The soon-to-shutter Lincoln Restaurant
  • Richard A. Chapman/Sun-Times
  • The soon-to-shutter Lincoln Restaurant

Last February I had this to say about the death of EveryBlock:

Hyperlocal digital journalism is starting to look like one of those corner restaurants that change hands every 18 months because nobody can make them work (even though everyone needs to eat).

I like that metaphor. And to bring us up to date on EveryBlock. Shut down by NBC News because “it wasn’t a strategic fit with our growth strategy,” it’s being given a new lease on life by Comcast, which owns NBC News, which owns MSNBC, which acquired EveryBlock in 2009, two years after it was launched by Adrian Holovaty. Chicago Grid reported recently that it’s seen a beta version of the new site, and it looks like the same collection of neighborhood news and data as the old one. (And most new corner restaurants are variations on the old ones.) Chicago Grid said EveryBlock would probably return first to Chicago and then spread to other cities. Its first time around, the site was in 19 cities.

But on another hyperlocal front, AOL is bailing on Patch, the pet project of its CEO, Tim Armstrong. AOL has lost at least $200 million on its national network of hyperlocal news sites, according to this piece by the New York Times‘s David Carr, and over the past several months has laid off hundreds of employees. Given these troubles, it’s funny to read what I had to say about Patch three years ago, when it was new and shiny:

I’m wondering if it made Tim Armstrong’s day when someone asked him point-blank at last month’s Online News Association conference in Washington, D.C.: “Is Patch evil?” Armstrong is CEO of AOL, and Patch is AOL’s new online network of hyperlocal news sites. The case that it’s evil is the usual one: too big, too heartless. Across America, Patch is supposedly strutting into town with all of AOL’s financial muscle behind it to crush the real grassroots news organizations, its cat’s-paws being journalists desperate for work that Patch hires for peanuts and exploits like gulag slaves.

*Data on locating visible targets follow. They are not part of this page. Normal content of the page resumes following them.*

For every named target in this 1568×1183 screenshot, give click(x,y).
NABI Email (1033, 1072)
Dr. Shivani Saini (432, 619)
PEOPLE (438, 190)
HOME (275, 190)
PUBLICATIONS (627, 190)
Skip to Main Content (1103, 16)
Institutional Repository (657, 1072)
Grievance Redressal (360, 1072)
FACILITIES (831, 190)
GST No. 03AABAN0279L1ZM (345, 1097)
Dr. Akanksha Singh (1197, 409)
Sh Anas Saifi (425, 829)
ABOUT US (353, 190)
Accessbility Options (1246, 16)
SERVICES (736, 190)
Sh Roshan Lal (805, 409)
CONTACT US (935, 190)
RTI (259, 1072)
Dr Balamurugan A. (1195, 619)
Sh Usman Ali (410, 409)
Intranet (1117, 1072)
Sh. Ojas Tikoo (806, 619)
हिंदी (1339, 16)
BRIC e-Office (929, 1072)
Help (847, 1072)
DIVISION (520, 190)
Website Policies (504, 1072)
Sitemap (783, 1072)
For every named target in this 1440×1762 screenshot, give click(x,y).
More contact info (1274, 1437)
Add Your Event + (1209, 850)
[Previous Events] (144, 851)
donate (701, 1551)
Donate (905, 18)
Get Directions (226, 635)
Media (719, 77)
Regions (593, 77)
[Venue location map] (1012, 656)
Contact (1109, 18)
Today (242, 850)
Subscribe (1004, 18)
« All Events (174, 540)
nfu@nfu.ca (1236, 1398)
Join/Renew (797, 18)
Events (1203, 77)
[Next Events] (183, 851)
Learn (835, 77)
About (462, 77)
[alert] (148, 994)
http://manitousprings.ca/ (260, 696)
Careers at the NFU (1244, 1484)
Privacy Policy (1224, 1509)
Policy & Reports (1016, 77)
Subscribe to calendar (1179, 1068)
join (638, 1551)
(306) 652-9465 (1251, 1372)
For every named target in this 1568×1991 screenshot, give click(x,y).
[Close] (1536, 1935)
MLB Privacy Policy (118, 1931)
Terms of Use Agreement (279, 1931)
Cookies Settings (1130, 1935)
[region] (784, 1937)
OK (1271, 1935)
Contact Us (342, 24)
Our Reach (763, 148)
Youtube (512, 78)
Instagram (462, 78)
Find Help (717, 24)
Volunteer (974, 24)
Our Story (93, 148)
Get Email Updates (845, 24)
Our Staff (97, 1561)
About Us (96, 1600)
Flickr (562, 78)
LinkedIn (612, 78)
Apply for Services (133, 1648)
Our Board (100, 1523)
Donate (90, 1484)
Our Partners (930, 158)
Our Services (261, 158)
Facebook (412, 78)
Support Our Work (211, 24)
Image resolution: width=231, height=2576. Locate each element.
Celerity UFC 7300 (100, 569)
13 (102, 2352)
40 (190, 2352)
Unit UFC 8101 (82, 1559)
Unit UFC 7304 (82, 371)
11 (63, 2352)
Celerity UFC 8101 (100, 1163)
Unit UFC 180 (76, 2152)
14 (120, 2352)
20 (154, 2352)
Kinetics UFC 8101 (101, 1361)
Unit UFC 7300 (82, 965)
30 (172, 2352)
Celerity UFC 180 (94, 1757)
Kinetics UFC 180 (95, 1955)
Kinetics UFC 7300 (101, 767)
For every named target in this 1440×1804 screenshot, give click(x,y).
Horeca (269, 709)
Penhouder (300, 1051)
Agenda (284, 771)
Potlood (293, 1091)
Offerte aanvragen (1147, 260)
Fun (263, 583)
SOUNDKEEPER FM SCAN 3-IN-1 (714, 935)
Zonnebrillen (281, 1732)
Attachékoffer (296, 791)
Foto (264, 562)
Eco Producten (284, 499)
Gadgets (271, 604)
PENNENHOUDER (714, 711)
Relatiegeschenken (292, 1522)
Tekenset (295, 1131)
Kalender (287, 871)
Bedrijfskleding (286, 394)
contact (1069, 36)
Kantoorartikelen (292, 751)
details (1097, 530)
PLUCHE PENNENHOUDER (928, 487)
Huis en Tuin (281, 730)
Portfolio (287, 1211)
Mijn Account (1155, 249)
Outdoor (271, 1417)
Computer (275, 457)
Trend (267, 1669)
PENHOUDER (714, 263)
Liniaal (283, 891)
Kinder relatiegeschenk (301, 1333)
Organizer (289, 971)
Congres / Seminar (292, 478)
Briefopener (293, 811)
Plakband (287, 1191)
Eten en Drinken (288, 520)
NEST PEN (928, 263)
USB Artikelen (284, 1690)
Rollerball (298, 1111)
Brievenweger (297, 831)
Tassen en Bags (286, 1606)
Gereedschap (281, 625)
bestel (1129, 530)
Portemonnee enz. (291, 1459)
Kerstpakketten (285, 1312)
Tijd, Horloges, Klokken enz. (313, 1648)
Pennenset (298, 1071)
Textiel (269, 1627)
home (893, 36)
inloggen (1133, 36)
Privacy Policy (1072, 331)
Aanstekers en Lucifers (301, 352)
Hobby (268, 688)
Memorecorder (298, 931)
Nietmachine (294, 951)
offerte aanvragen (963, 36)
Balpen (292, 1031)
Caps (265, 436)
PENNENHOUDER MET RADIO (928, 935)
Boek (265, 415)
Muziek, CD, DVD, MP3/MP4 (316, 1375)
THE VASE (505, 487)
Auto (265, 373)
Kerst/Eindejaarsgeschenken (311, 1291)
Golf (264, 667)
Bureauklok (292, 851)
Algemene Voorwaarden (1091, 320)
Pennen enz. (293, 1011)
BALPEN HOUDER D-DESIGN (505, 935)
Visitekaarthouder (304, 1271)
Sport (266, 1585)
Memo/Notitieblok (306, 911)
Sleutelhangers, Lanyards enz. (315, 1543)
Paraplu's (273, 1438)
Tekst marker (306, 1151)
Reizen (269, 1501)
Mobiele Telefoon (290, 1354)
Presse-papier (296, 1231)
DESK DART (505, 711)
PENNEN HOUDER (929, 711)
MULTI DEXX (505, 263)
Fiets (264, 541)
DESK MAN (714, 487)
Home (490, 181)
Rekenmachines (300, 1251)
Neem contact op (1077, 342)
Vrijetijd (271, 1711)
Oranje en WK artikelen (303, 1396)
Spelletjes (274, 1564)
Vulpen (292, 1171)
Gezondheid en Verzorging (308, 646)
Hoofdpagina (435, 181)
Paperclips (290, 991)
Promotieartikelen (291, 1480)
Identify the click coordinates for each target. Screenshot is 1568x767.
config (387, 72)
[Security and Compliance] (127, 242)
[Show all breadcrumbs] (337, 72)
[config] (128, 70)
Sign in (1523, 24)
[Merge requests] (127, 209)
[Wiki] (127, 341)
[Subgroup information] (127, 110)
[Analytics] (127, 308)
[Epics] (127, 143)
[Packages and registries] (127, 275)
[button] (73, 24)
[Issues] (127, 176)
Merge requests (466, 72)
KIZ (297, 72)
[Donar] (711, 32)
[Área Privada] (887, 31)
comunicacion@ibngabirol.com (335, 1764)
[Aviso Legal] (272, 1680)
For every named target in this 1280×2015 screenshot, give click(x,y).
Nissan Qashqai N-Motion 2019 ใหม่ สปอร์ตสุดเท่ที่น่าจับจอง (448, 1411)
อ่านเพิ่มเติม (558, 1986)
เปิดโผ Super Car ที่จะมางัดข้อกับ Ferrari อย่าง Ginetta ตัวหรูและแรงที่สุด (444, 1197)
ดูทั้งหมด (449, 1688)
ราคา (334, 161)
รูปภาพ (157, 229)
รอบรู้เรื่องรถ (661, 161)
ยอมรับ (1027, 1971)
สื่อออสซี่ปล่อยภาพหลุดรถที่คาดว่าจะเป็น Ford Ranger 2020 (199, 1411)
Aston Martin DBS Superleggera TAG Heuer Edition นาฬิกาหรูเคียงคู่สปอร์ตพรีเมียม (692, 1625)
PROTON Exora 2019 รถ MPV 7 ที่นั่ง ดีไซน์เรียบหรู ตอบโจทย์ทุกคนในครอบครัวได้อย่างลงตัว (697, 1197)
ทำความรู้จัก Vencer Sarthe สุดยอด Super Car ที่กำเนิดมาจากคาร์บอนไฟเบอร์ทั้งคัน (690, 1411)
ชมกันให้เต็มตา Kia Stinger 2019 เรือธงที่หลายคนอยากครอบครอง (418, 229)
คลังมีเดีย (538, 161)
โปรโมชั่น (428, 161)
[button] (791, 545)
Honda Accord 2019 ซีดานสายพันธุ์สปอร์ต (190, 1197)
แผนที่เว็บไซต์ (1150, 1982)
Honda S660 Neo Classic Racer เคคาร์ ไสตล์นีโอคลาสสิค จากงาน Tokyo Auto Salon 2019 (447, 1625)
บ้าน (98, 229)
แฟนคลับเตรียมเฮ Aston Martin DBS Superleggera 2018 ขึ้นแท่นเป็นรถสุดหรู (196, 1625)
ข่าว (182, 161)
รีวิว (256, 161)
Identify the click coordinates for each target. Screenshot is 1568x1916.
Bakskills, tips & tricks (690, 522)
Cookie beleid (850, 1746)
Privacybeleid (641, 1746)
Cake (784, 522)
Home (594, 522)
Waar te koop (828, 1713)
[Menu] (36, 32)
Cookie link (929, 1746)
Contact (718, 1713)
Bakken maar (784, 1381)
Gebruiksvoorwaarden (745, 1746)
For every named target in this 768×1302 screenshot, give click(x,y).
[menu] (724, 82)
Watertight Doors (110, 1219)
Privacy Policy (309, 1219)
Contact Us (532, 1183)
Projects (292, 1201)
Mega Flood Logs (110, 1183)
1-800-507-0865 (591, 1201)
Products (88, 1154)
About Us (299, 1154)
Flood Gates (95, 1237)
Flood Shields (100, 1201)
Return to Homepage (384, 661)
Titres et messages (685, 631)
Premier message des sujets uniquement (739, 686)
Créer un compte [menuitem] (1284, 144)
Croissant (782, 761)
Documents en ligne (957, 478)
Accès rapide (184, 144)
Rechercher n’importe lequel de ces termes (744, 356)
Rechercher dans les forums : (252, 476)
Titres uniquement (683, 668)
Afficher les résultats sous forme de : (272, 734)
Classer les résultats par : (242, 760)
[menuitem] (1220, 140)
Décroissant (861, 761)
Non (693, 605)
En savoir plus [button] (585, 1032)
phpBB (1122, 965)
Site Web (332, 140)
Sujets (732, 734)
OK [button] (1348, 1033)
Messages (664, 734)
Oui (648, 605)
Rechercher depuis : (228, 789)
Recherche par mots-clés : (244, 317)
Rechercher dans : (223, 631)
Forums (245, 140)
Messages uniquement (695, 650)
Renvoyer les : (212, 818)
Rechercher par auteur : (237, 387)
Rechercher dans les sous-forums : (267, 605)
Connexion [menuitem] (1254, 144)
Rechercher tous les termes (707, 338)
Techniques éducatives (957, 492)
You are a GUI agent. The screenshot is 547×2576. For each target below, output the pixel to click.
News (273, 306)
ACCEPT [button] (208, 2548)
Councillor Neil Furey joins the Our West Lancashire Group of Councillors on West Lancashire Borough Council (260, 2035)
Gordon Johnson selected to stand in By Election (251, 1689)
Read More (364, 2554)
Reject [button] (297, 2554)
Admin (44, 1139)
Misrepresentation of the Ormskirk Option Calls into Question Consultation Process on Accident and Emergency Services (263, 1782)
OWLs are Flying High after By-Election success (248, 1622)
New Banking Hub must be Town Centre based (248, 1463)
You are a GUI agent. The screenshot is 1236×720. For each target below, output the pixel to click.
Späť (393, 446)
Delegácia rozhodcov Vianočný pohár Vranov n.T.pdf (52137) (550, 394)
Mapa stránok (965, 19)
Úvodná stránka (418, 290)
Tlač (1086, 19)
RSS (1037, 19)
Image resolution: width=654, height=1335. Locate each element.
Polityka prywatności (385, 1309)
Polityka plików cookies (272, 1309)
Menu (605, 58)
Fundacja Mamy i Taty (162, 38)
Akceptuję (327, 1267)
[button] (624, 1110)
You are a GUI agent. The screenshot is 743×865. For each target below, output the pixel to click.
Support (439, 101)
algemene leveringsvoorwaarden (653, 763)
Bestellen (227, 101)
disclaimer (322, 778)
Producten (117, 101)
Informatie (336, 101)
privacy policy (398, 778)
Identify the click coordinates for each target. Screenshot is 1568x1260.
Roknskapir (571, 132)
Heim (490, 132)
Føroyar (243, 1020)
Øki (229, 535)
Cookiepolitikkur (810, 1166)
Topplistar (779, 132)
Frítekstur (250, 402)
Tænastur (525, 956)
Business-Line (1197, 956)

I questioned that. “Is Patch evil for being a collection of kids relocating the nation’s newsrooms to suburban coffee shops? If the next time Sofia Resnick falls off her bike she doesn’t hop right back up, Patch might have to answer for that. But you can’t exploit someone who doesn’t think she’s exploited.” Resnick was a young Patch staffer then fresh out of Medill and working for Patch in Northfield. She bicycled to assignments.

But Resnick, even then, wasn’t sure Patch made sense. “They decided to throw tons of money into this project to rejuvenate news in the community,” she told me, but “it’s more my generation who gets their news online, not the people they’re trying to reach, like our parents and grandparents.” She was gone in six months.

As Carr sees it, “Both the journalism and the ad sales were hand-to-hand, a retail effort that required spending a lot of money to go after pretty small revenue.”

Maybe there simply is no way to make money from hyperlocal journalism. Maybe most news websites are doomed to fail, just like most restaurants, yet there will always be another because they fill a need. Chicago Grid, a creation of Wrapports LLC, the same people who own the Reader, is struggling; it launched early this year as a weekly business magazine but is now only a website. Yet the last time I visited it—to see what it had to say about EveryBlock—I found fresh evidence of the usefulness of hyperlocal journalism.

It was an article reporting the closing of the Lincoln Restaurant—which is a neighborhood joint a few doors from the busy intersection of Irving Park, Damen, and Lincoln. Many a night when I’ve found myself in town alone I’ve slid into a booth in the nearly empty dining room, opened my newspaper, plastered butter over the loaf of hot bread that comes with every meal, and whiled away an hour eating Grecian chicken. From the far side of the closed door into the next room there’d be frequent gusts of laughter—that would be the Lincoln Lodge comedy club, holding court.

The food was so inexpensive I don’t see how the Lincoln Restaurant could have made much money even if it had been full every evening, and it was far from that. So even though it was a fixture along Lincoln Avenue, and its closing is big news to me—and to Ben Joravsky, who’s also lived in the neighborhood forever—it isn’t big news to our neighbors who haven’t, especially the ones who never set foot inside it. The death of the Lincoln Restaurant is little news, and even little news matters to somebody, but can anyone monetize it?